STATED PROBLEM
Extract the stretch of the listing from the line containing "[Toggle Menu] (46, 44)" through the line containing "Thread Prev (140, 81)", both included, and reproduce those lines verbatim, leaving out the pictures.

_____

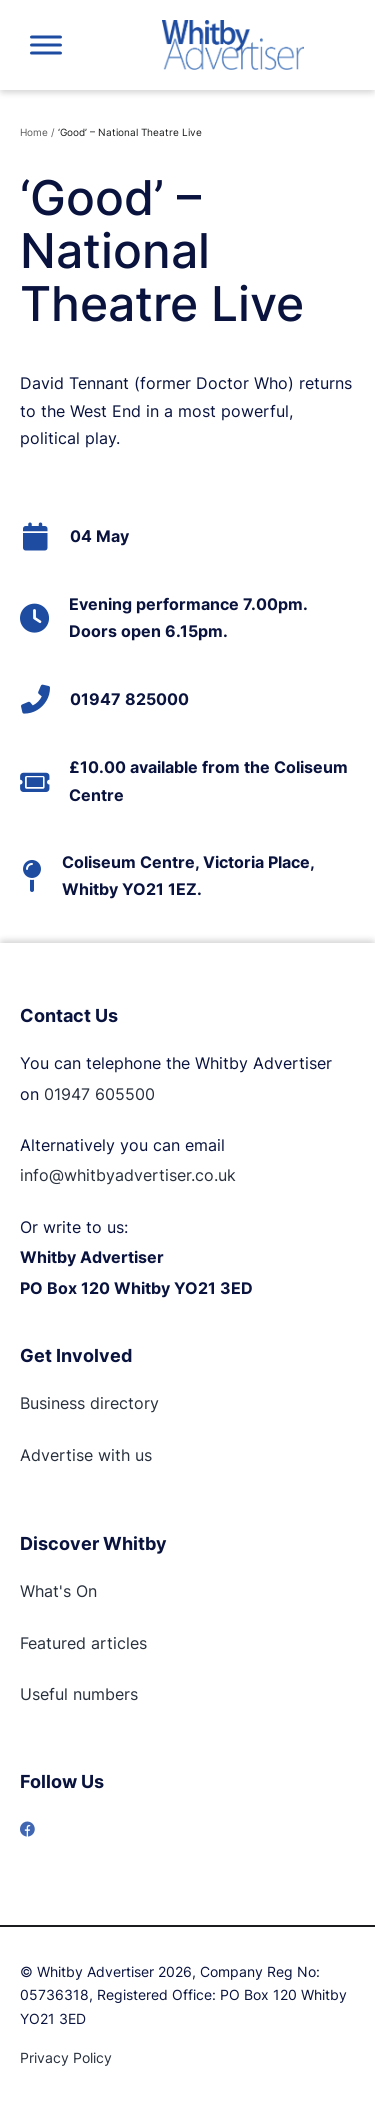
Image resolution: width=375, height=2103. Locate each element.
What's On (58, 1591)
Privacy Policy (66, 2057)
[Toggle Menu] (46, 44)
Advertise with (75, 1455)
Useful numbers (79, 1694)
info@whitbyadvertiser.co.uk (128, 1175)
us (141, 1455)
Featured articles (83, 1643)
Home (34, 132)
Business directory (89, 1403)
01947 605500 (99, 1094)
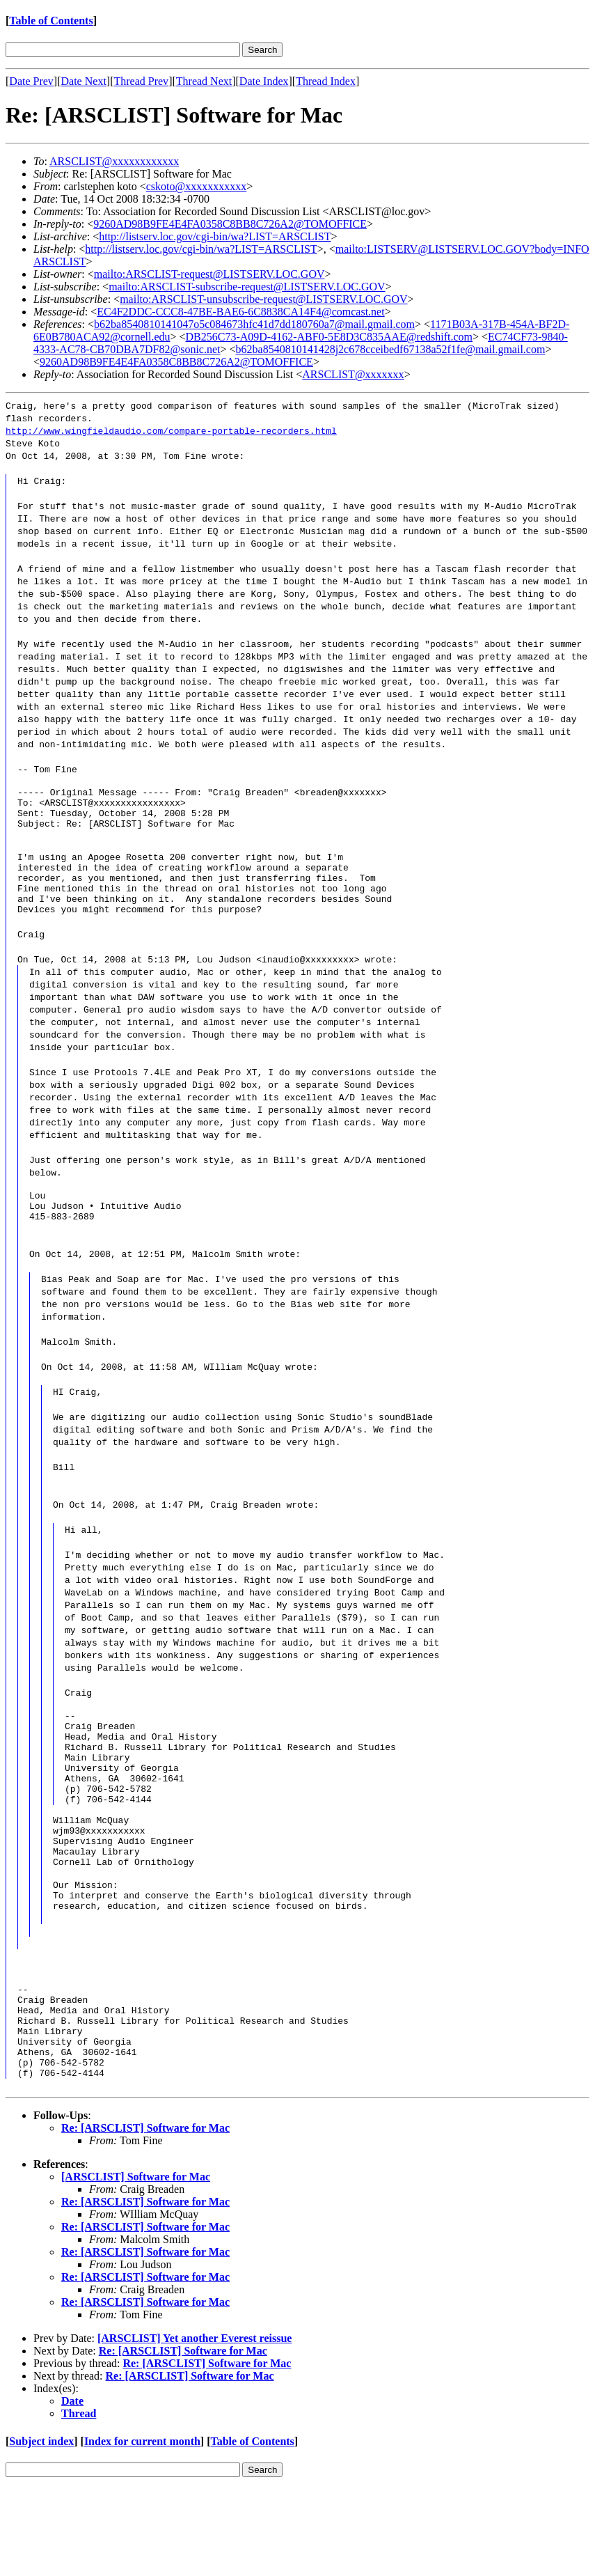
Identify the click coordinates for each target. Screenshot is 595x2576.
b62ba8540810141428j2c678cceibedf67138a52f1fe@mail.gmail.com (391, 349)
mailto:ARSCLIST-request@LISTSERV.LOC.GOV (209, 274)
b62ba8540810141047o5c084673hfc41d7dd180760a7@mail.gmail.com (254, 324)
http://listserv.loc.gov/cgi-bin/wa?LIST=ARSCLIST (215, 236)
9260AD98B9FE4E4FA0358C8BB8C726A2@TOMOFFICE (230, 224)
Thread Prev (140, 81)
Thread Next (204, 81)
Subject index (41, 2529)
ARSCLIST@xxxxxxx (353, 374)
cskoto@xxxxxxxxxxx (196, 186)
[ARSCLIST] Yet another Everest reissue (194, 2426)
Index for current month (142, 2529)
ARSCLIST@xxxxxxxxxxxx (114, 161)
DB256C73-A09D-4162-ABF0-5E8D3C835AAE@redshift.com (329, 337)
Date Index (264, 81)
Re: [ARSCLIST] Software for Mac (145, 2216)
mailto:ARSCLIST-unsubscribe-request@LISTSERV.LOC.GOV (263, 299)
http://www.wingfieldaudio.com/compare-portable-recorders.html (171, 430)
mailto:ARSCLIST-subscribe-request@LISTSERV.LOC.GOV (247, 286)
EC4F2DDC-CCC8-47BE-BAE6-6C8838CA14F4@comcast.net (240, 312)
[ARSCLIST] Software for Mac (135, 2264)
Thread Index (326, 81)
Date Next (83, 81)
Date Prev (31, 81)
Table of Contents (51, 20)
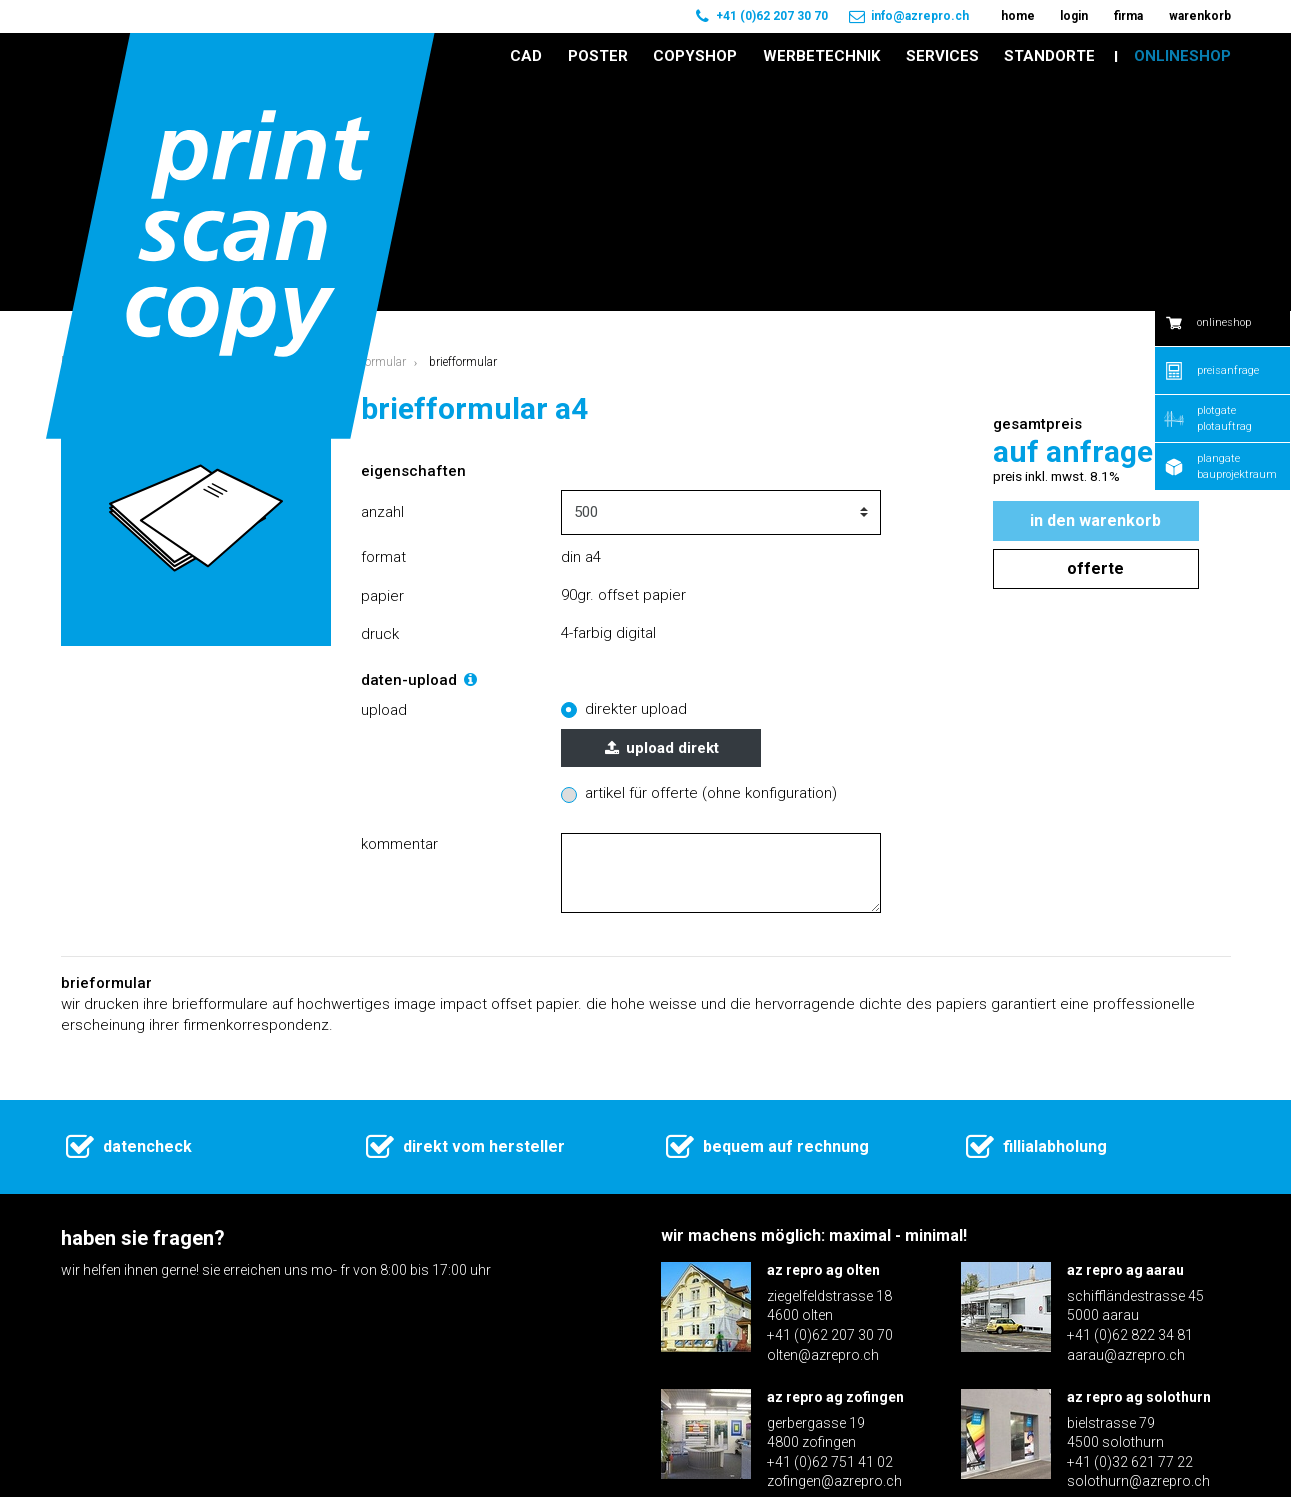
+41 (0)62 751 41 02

_____

REPLY
[Toggle Menu] (46, 44)
Advertise with (75, 1455)
Useful numbers (79, 1694)
info@whitbyadvertiser.co.uk (128, 1175)
us (141, 1455)
Featured articles (83, 1643)
Home (34, 132)
Business directory (89, 1403)
01947 605500 (99, 1094)
Identify the click coordinates for each target. Screenshot is 595x2576.
b62ba8540810141428j2c678cceibedf67138a52f1fe@mail.gmail.com (391, 349)
mailto:ARSCLIST-request@LISTSERV.LOC.GOV (209, 274)
b62ba8540810141047o5c084673hfc41d7dd180760a7@mail.gmail.com (254, 324)
http://listserv.loc.gov/cgi-bin/wa?LIST=ARSCLIST (215, 236)
9260AD98B9FE4E4FA0358C8BB8C726A2@TOMOFFICE (230, 224)
Thread Prev (140, 81)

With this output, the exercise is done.